EDITOR’S NOTE: While Sahara obviously had a terrible experience, her reaction is NOT TYPICAL. According to brown recluse expert Dr. Rick Vetter, most people do not show symptoms until six hours after being bitten, and numbness is usually not a symptom. Also, there are many spiders that resemble the brown recluse, and it is very easy to misidentify them. Finally, sometimes people get nasty wounds from other conditions, like necrotizing bacteria and pyoderma gangrenosum, but they believe the wounds were caused by insects or a spiders. “Ninety percent of brown recluse bites are not medically significant and heal very nicely, often without medical intervention,” according to Dr. Vetter. Click here to learn more about the brown recluse spider.

4 Comments »

  1. After reading through Dr. Vetter’s site, I think that one addition that would be helpful is to point readers directly to the map and to add some facts about brown recluse spiders. It would also be helpful to know where Ms. Cornwell lives, as she doesn’t provide her state. Her story is pretty gruesome and could really scare a lot of people; I’d like to see that tempered with a list of facts on THIS page rather than simply a link to another site (although that was very helpful; I had no idea that the range of brown recluses was so limited. We are in North Carolina, and the brown recluse is listed as a poisonous spider in our state, but I notice on Dr. Vetter’s map, NC is not in the brown recluse range.).

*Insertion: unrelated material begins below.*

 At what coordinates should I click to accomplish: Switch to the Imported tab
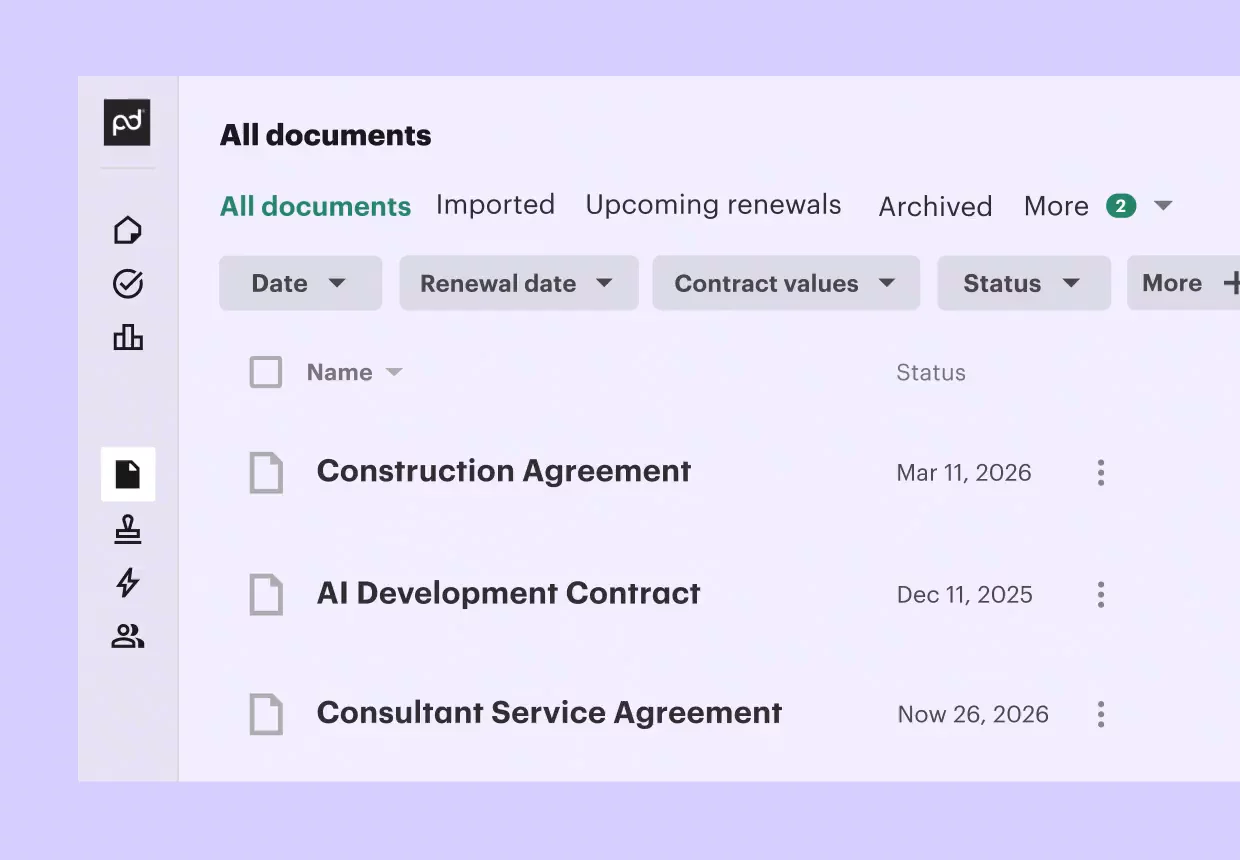495,205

  2. She’s in northern Mississippi. And thanks for the suggestion about Dr. Vetter’s map, which can be seen here: http://spiders.ucr.edu/images/colorloxmap.gif. You can see that a tiny sliver of NC (the western tip) is indeed in the range. However, Dr. Vetter pointed out that 1) it’s impossible for a map like this to be 100% accurate — the map can only show where verified sightings have occurred, and 2) most people DO NOT suffer from reactions like Sahara’s — “Ninety percent of brown recluse bites are not medically significant and heal very nicely, often without medical intervention,” according to Dr. Vetter.

  3. I am an Entomologist in KS and we deal with Brown Recluse on a daily basis. I have been asked on numerous occasions what can someone do if they are bitten and I usually refer them to see a Dr. however after reading this story I am not so sure that would be the best advice. Can you provide some detailed information as to who would be the best source of information to refer someone too. Thanks.